Source data:
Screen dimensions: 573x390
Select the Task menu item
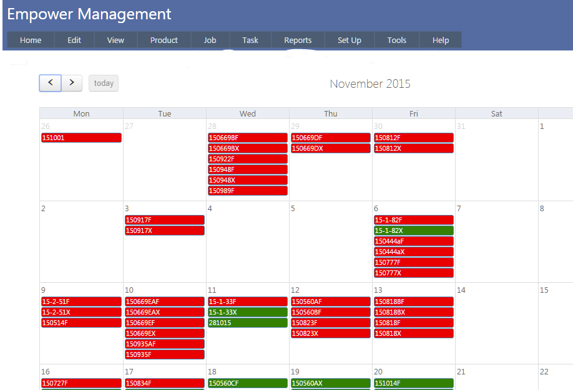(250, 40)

---

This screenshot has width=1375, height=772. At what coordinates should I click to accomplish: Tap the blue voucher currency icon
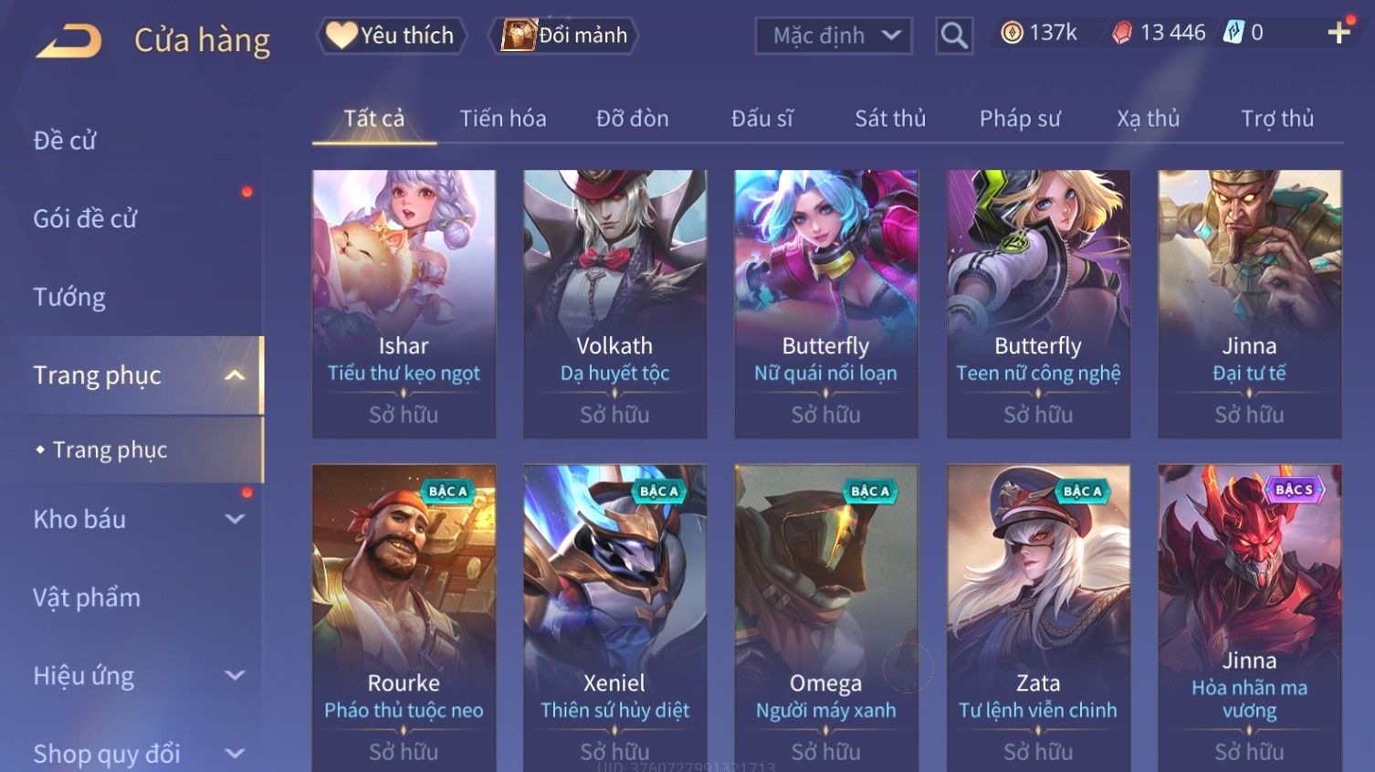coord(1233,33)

Description of the task:
Extract the lines of the records starting at the line containing "This screenshot has" and ending at the line containing "coord(1233,33)", reproducing them word for word, and omit the pictures.

Result below:
This screenshot has width=1375, height=772. At what coordinates should I click to accomplish: Tap the blue voucher currency icon
coord(1233,33)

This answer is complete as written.